_Problem to solve:_
Write out the lines of the records from the one containing "You are a computer-use" through the end of the records, including both ends. Leave the pictures out of your copy.

_Records on where items appear:_
══════════════════════════════

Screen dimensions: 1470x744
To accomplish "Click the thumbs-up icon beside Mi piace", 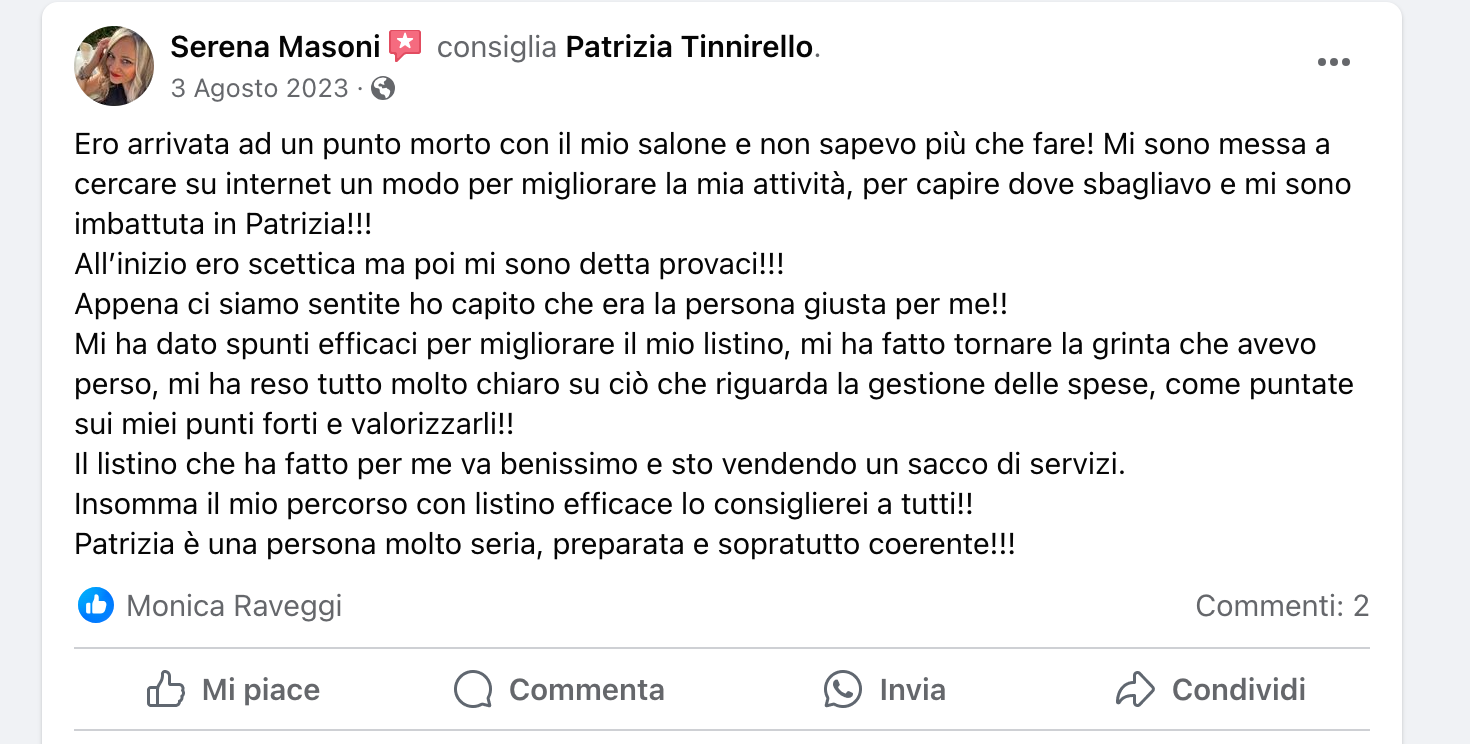I will click(x=166, y=689).
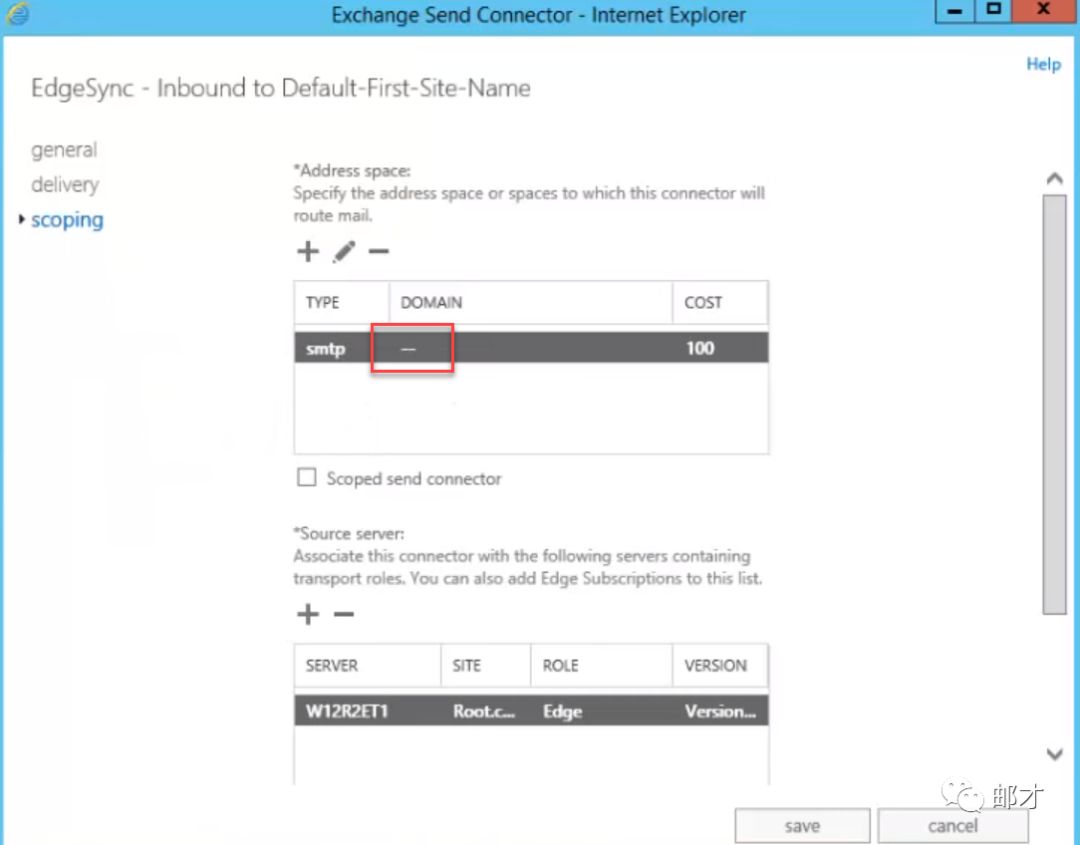Enable the Scoped send connector checkbox
This screenshot has height=845, width=1080.
point(307,478)
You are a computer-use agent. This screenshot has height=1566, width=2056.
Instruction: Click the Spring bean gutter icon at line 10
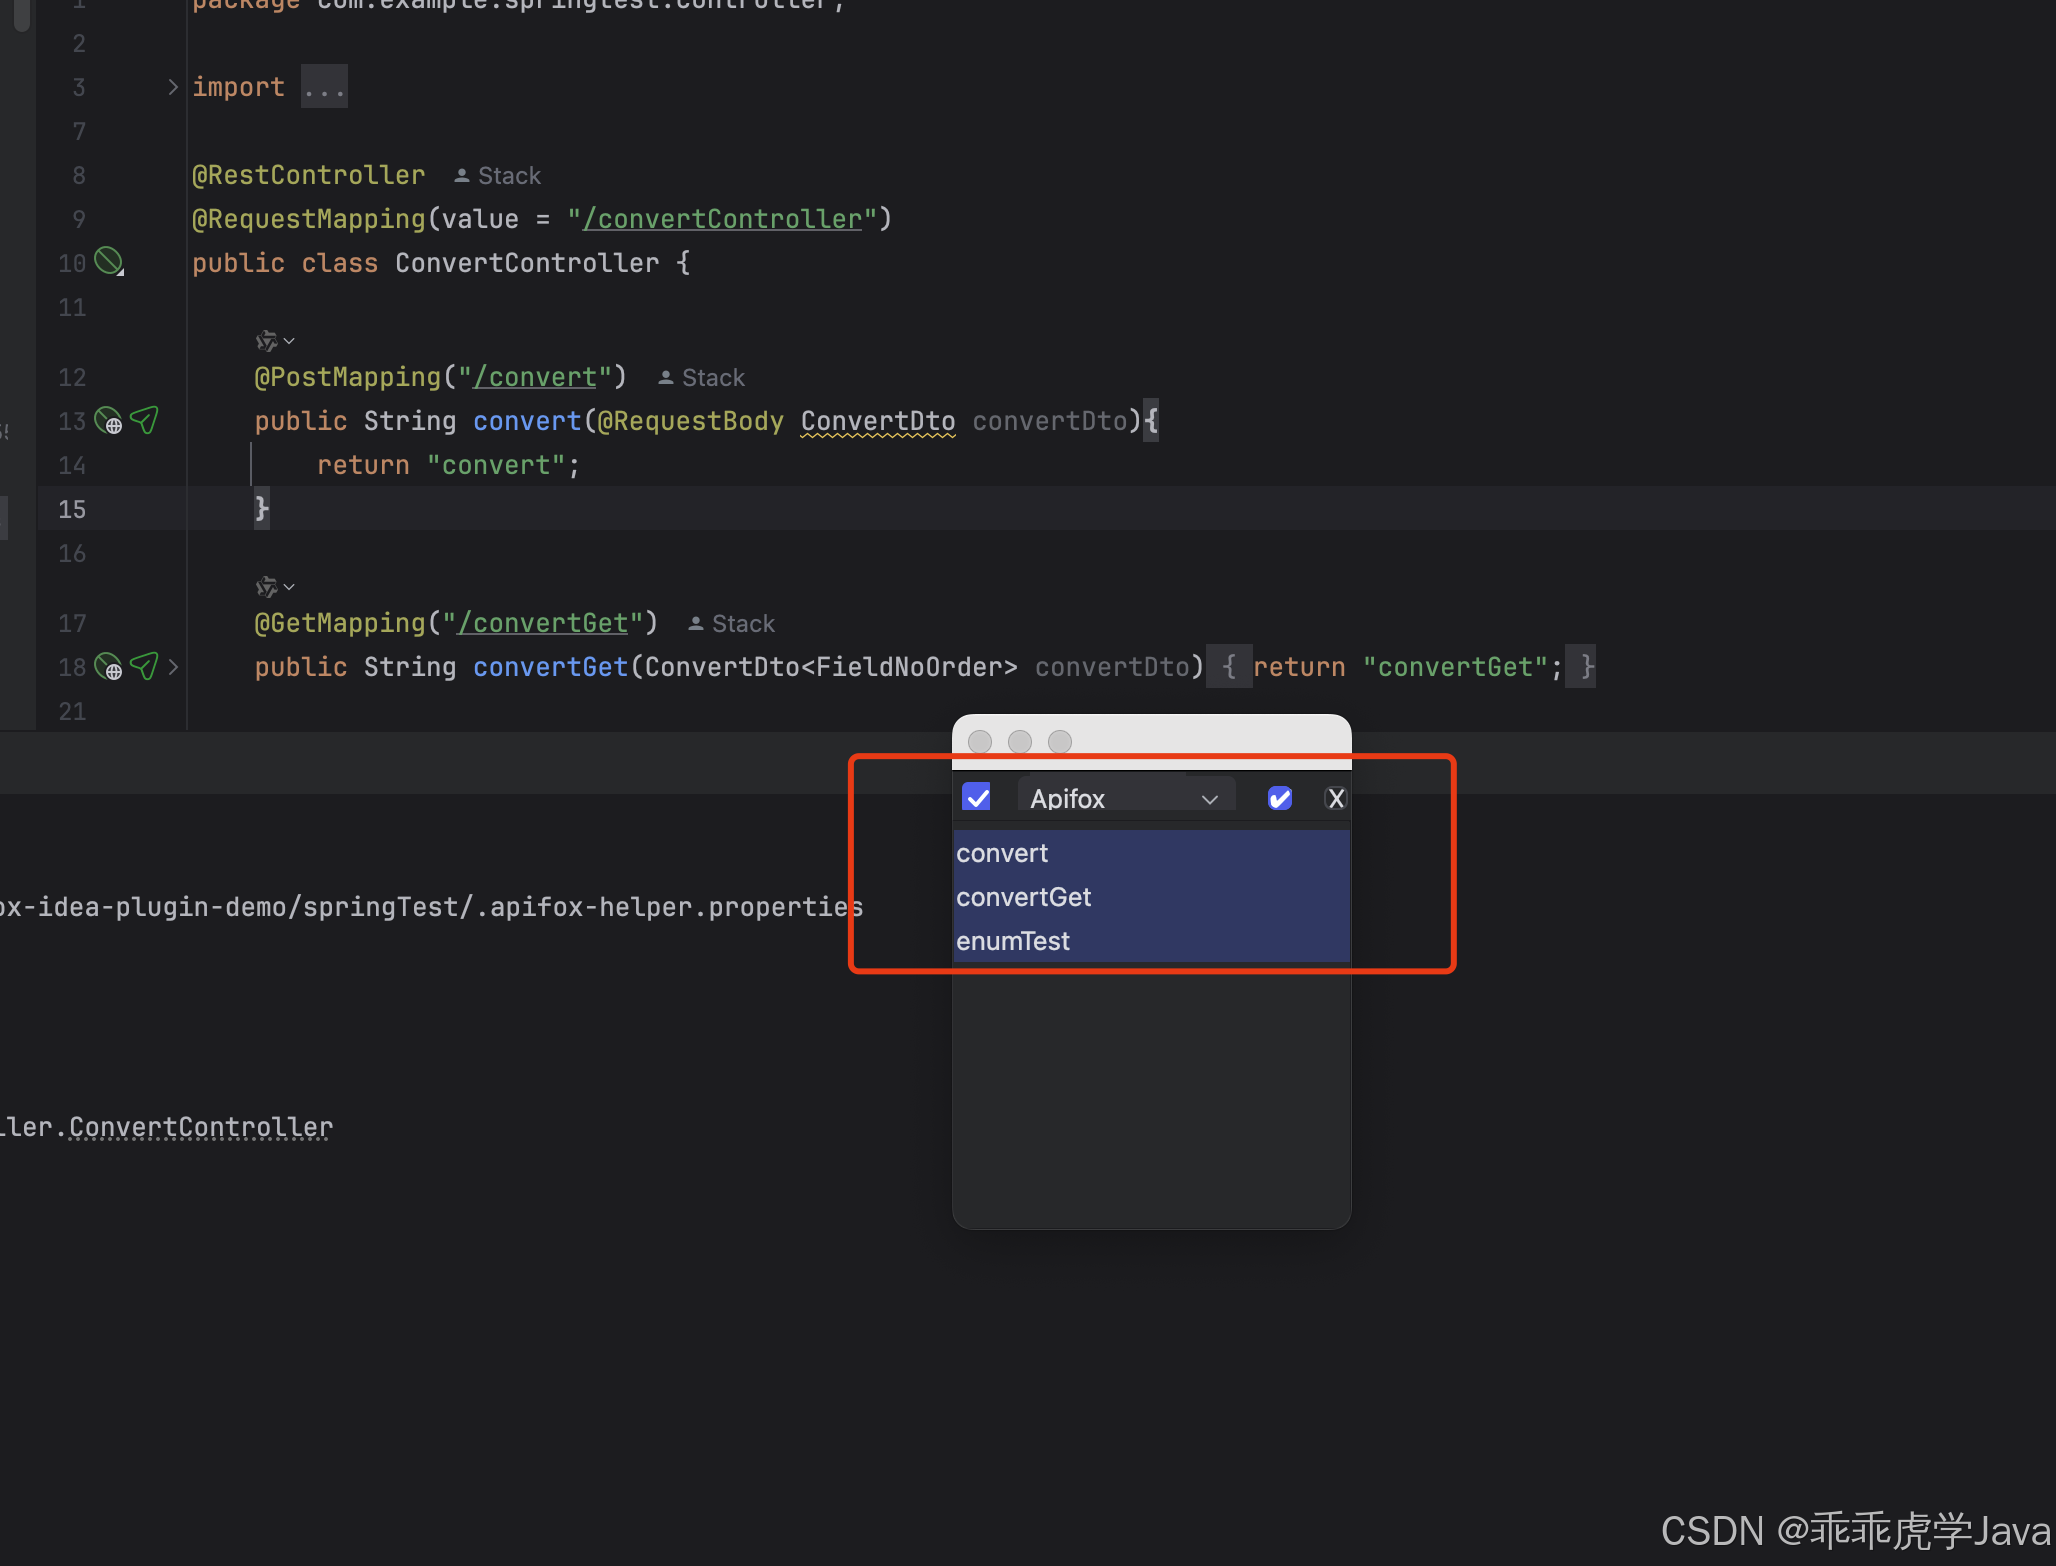(x=108, y=262)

══════════════════════════════

_Task solution:_
You are a computer-use agent. This screenshot has height=1566, width=2056.
Instruction: Click the Spring bean gutter icon at line 10
(x=108, y=262)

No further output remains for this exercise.